Perhaps another factor in this process of vent-weaning has been Brooke’s experience in doing Vipassana meditation practice. As some of you may know, he says, introductory Vipassana courses take place over a ten-day period, characterized by total silence, starting meditation at 4:30 in the morning and meditating in a sitting position for up to nine hours a day, and having a last full meal at 11:00 in the morning. Brooke has done five of these courses—the first in about 1982, and the most recent a couple of years ago.
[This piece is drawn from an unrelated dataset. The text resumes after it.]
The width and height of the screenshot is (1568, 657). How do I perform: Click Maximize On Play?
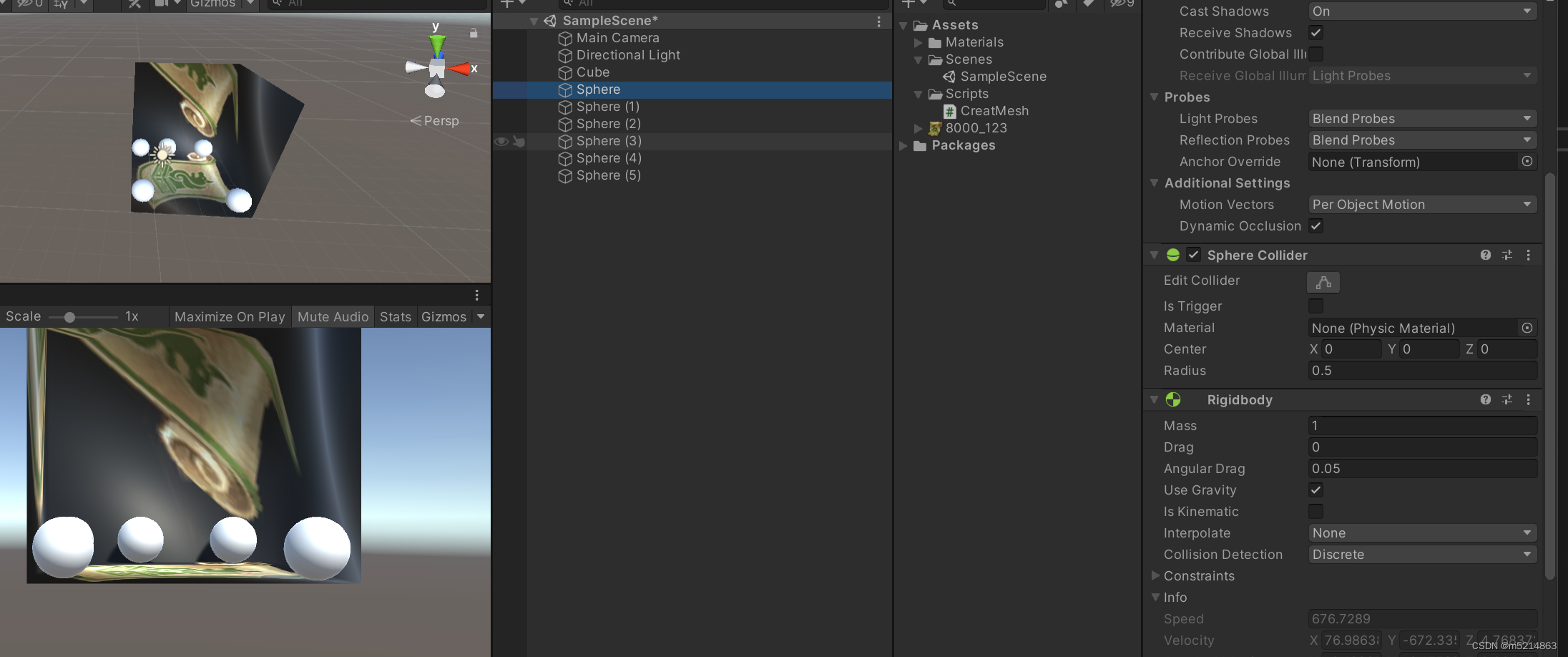click(229, 316)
He says that a ten-day period like this can be excruciating, often all the way through to the sixth day or so: it’s uncomfortable, it’s anxiety-producing, and the last minutes of an hour-long sit are almost unendurable at first. Slowly, however, the body learns patience with itself, learns how to relax and perceive pain not as pain, but as discrete sensations. Vipassana emphasizes a kind of mental body-scanning, where you begin by becoming aware of what the breath feels like as it flows out beneath your nose; then you mentally scan the way the whole rest of your body feels. This body-scanning can produce a feeling of rather extraordinary liberation from one’s early fears and anxieties. By the end of a ten-day course, one doesn’t want it to be over; one wants to build on what one has achieved over the ten past days. Training in this technique has helped Brooke enormously, he says; he can push himself past limits he could not have imagined at first that he could ever surpass.
Trekking has helped as well. The last trek Brooke took was a 21-day trek in the Peruvian Andes. He’d started out the trek as sick as a dog, he says, suffering from diarrhea and then a very bad cold; then he had to face along with his trek-mates 17,000-foot passes and amazingly steep descents into valleys where they camped, and then further ascents for 21 days, with only one short break in between the first and second halves of the trek. This helped his mental and physical endurance too, he says, and has played a major role in his being able to go through this even more demanding trial happening right now here at South Davis, or to put it another way, this more demanding adventure.
This adventure is different though, even if it is both physically and mentally demanding: it means learning how not to breathe with your head, but allowing your body to do your breathing for you. It must sound amazingly simply to all of you out there; to Brooke, it’s been the hardest thing in the world.
Last night, in a moment of discouragement Brooke said, “Maybe I’m too old for this.” Today the same, very experienced respiratory therapist who was there last night says that when she heard this, she knew a breakthrough was just about to occur—awesome, she said, that’s always the way it is. Perhaps she knows that plateaus are only temporary; to us, they’re all too real.